◆ Action item
Set down without change every line from the line that contains "Where should I click to: Edit" through the end of the listing, and only those lines. No pictures.
(Dataset)
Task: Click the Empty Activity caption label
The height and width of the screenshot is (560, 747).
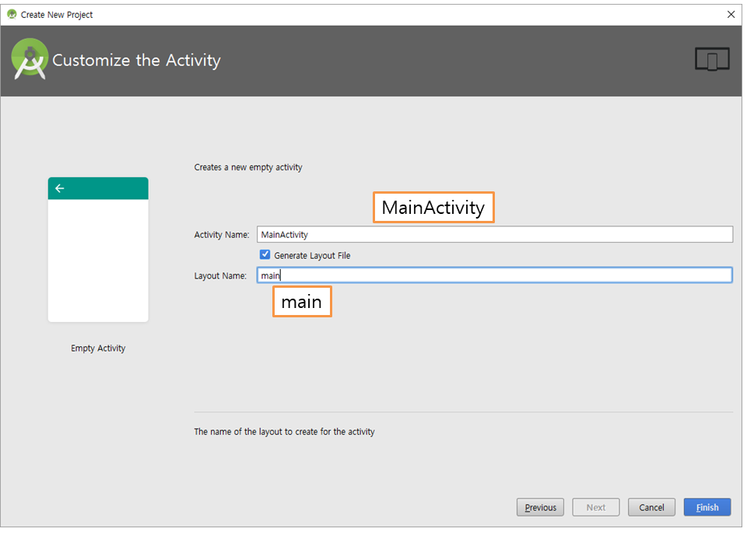Action: (x=98, y=348)
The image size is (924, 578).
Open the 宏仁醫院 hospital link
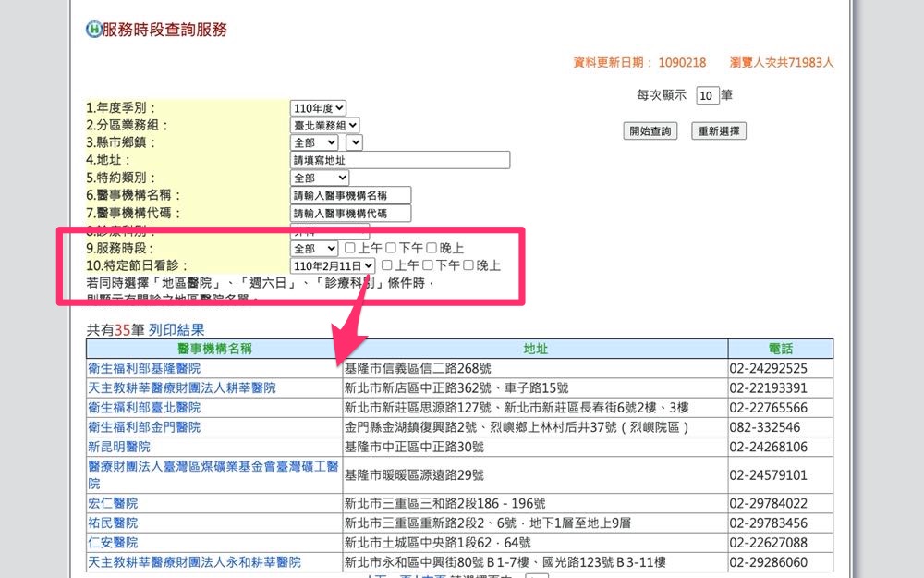coord(113,504)
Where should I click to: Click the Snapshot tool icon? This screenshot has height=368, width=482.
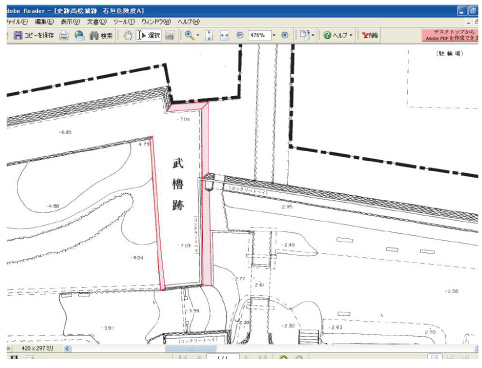coord(170,35)
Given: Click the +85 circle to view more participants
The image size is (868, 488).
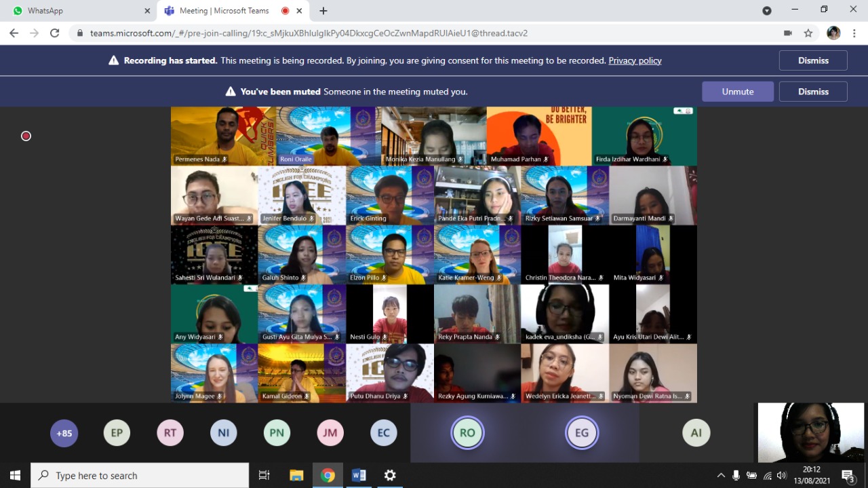Looking at the screenshot, I should (64, 432).
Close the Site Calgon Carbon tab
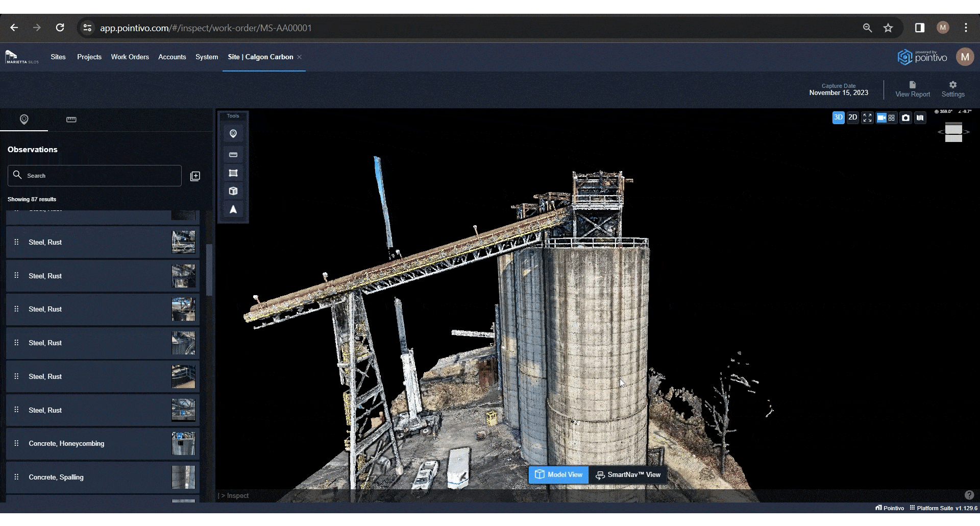 point(300,57)
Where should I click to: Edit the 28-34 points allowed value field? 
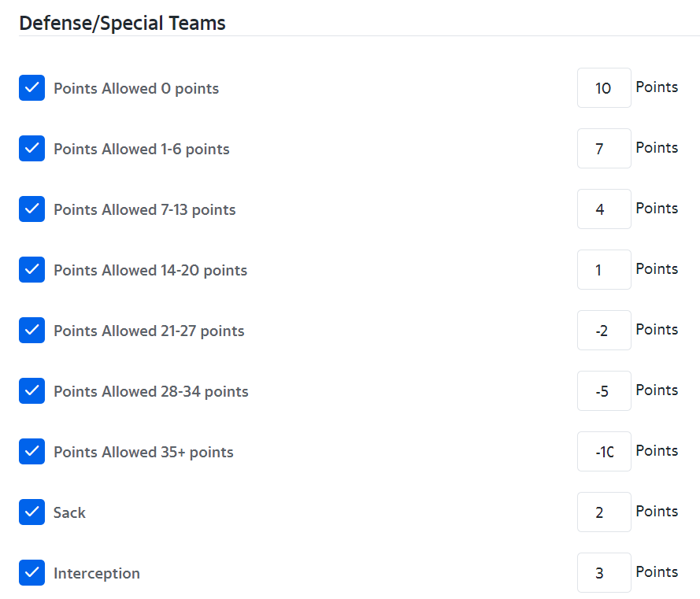(603, 391)
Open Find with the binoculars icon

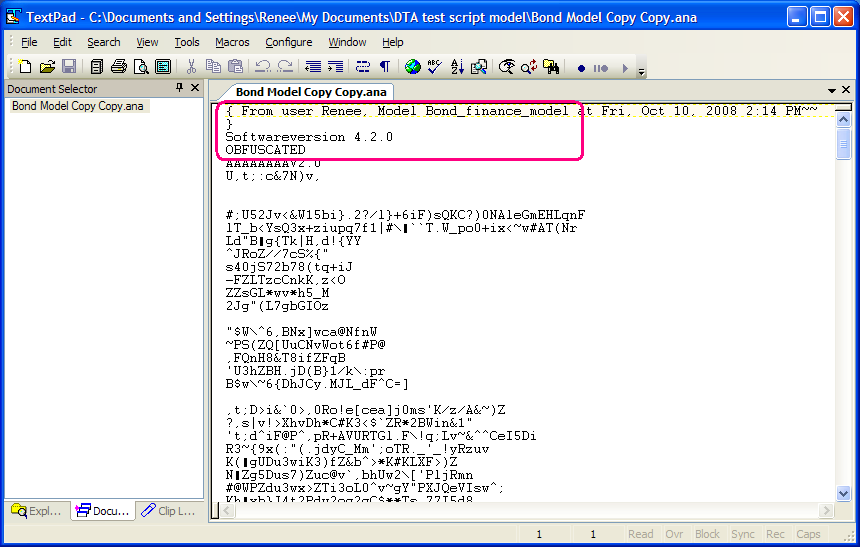click(x=551, y=67)
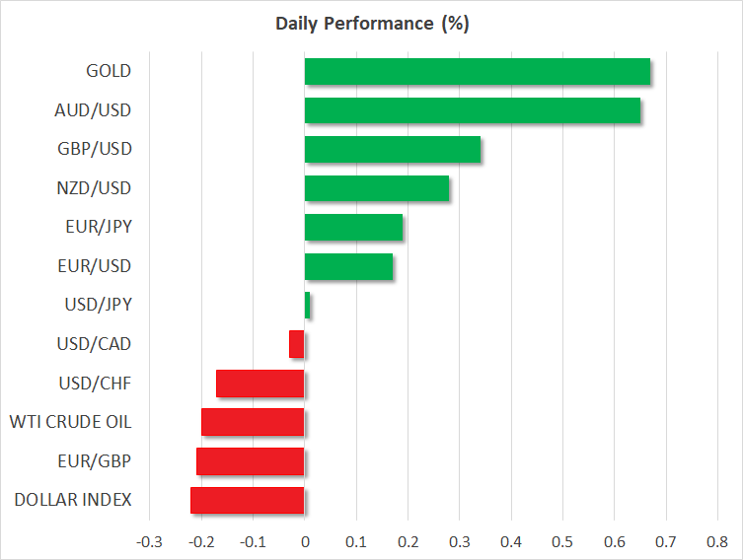The image size is (743, 560).
Task: Select the 0.5 axis tick label
Action: (562, 541)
(End Dataset)
◆ Answer area
Where should I click to: Edit the 28-34 points allowed value field? 
(603, 391)
Open Find with the binoculars icon

click(x=551, y=67)
The image size is (743, 560).
Task: Select the 0.5 axis tick label
Action: (562, 541)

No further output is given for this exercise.